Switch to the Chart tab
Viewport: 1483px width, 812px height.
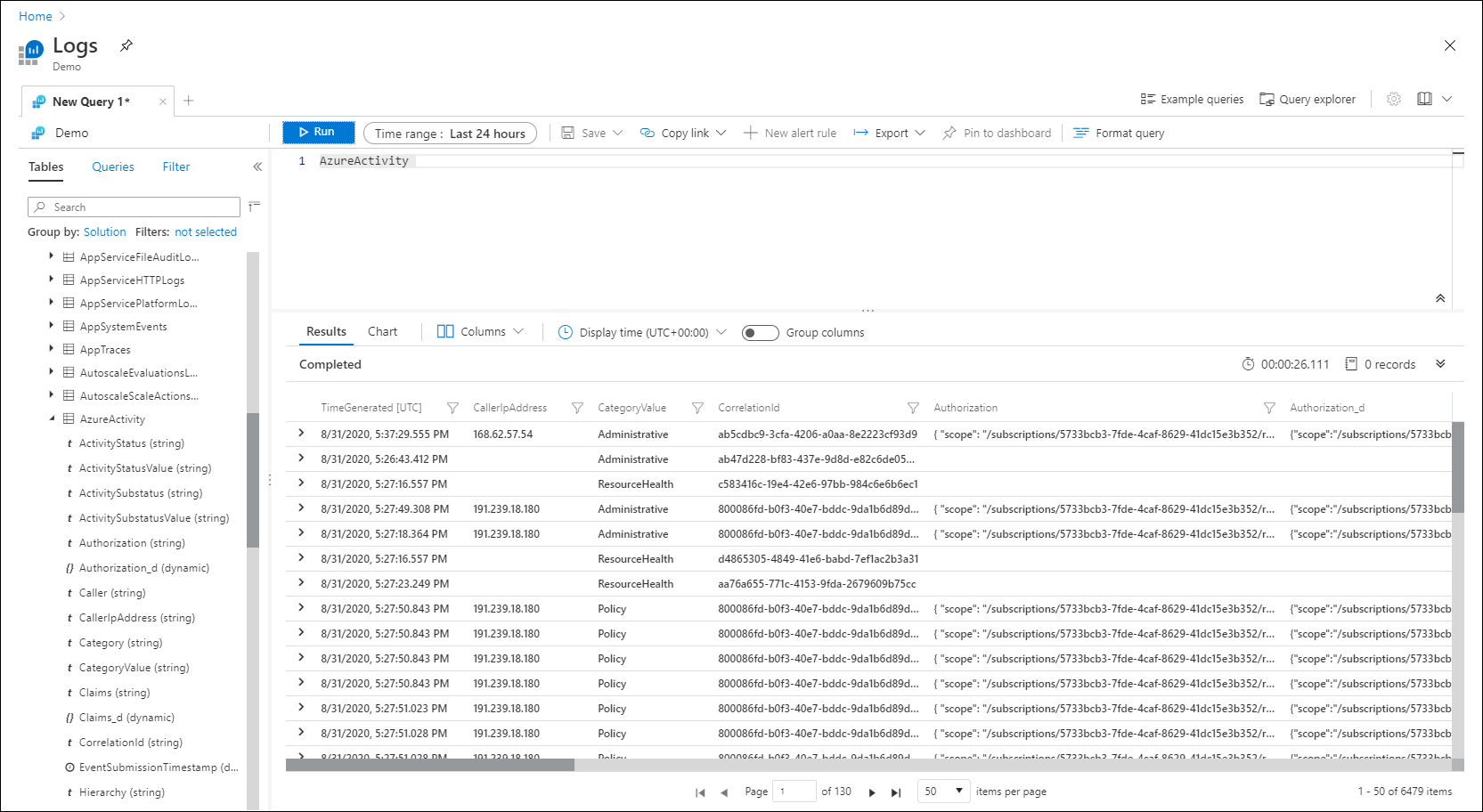coord(382,331)
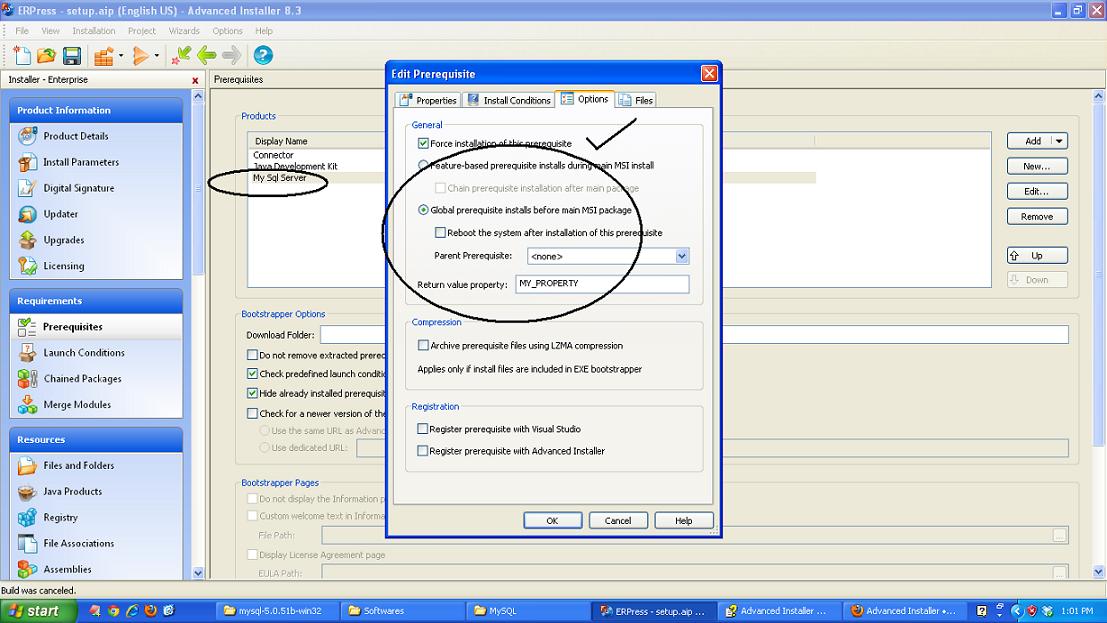Image resolution: width=1107 pixels, height=623 pixels.
Task: Click the Run orange play icon
Action: (x=141, y=56)
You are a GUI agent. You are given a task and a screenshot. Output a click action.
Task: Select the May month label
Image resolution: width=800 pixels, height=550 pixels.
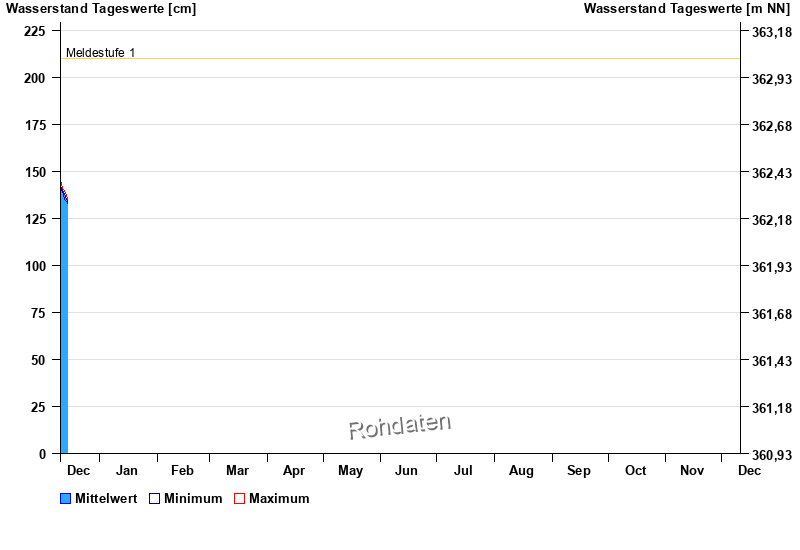coord(350,471)
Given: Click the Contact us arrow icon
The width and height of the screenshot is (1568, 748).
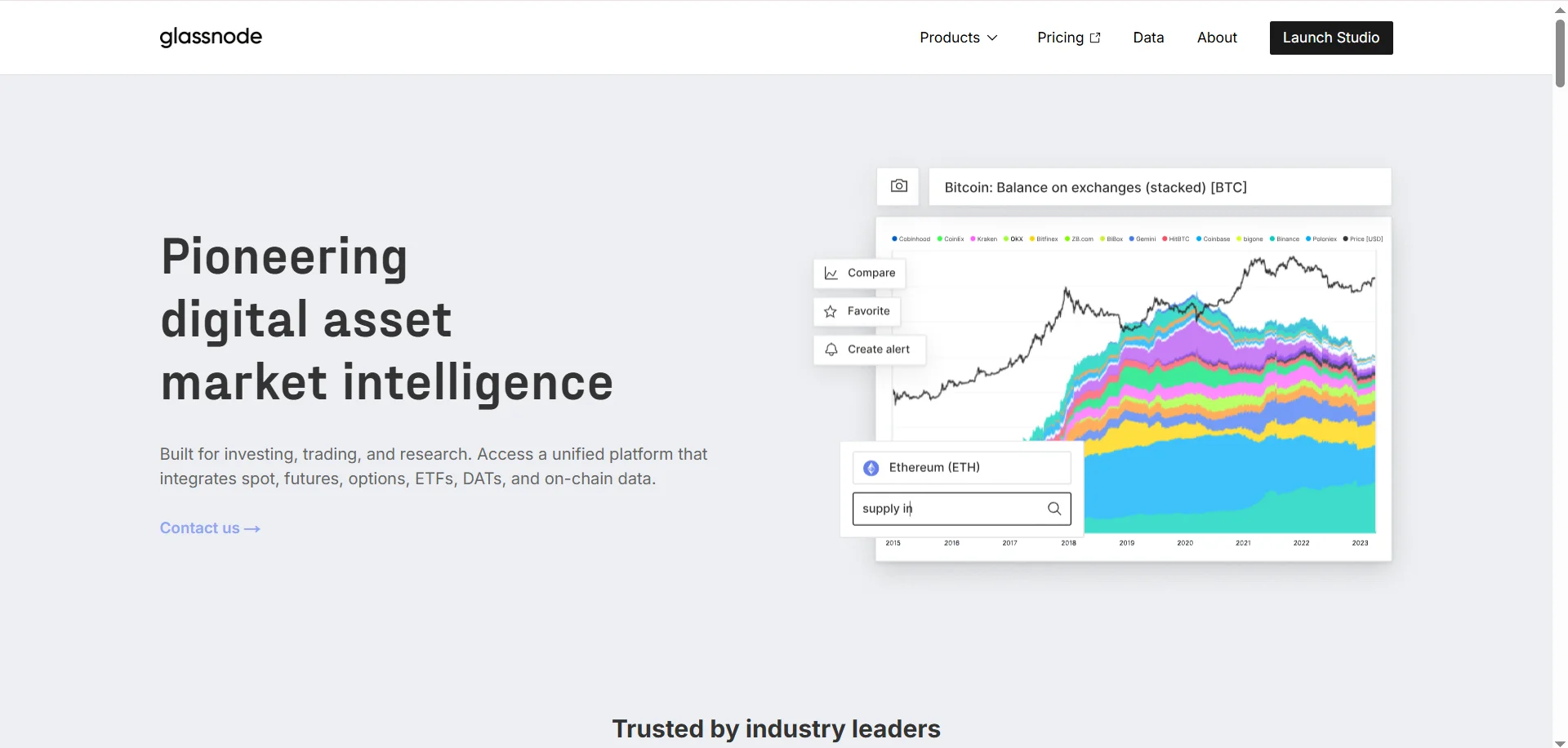Looking at the screenshot, I should pyautogui.click(x=252, y=529).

════════════════

STATED TASK: Can you update all of the material above so that "Viewport" becomes "Screen size", with nothing else changed? Leave the pictures out of your answer.

SOLUTION FOR THIS EXERCISE:
Switch to the Chart tab
Screen size: 1483px width, 812px height.
coord(382,331)
Image resolution: width=1107 pixels, height=623 pixels.
Task: Click the Run orange play icon
Action: (x=141, y=56)
You are a GUI agent. You are given a task and a screenshot. Output a click action.
Task: Select the May month label
Image resolution: width=800 pixels, height=550 pixels.
coord(350,471)
Given: Click the Contact us arrow icon
The width and height of the screenshot is (1568, 748).
Looking at the screenshot, I should pyautogui.click(x=252, y=529).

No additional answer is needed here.